Task inputs below:

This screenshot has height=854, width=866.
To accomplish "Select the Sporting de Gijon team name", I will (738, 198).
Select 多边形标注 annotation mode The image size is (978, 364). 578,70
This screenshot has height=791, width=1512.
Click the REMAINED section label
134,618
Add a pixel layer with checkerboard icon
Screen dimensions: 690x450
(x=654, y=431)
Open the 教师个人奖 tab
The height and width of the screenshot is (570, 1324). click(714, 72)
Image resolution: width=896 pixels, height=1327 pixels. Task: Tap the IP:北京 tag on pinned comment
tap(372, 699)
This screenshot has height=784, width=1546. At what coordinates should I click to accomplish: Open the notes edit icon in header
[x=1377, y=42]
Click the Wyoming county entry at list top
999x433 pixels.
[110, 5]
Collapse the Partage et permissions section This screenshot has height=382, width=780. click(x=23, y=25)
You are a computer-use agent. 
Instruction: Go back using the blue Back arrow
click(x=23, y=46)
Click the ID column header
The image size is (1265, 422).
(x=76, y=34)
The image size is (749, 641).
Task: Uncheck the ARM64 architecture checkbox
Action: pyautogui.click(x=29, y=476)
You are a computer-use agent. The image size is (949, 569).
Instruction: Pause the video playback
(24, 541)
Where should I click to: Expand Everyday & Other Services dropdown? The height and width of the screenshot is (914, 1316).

End of Task inputs.

Copy out every record exactly; leave nothing out.

This screenshot has height=854, width=866.
To accomplish "Select the Sporting de Gijon team name", I will (738, 198).
Select 多边形标注 annotation mode The image size is (978, 364). 578,70
This screenshot has height=791, width=1512.
Click the REMAINED section label
134,618
Add a pixel layer with checkerboard icon
Screen dimensions: 690x450
(x=654, y=431)
Open the 教师个人奖 tab
The height and width of the screenshot is (570, 1324). click(714, 72)
Image resolution: width=896 pixels, height=1327 pixels. Task: Tap the IP:北京 tag on pinned comment
tap(372, 699)
This screenshot has height=784, width=1546. At what coordinates should I click to accomplish: Open the notes edit icon in header
[x=1377, y=42]
Click the Wyoming county entry at list top
999x433 pixels.
[110, 5]
Collapse the Partage et permissions section This screenshot has height=382, width=780. click(x=23, y=25)
You are a computer-use agent. 
Instruction: Go back using the blue Back arrow
click(x=23, y=46)
Click the ID column header
The image size is (1265, 422).
(x=76, y=34)
The image size is (749, 641).
Task: Uncheck the ARM64 architecture checkbox
Action: pyautogui.click(x=29, y=476)
You are a computer-use agent. The image size is (949, 569).
Instruction: Pause the video playback
(24, 541)
Where should I click to: Expand Everyday & Other Services dropdown? The height and width of the screenshot is (914, 1316).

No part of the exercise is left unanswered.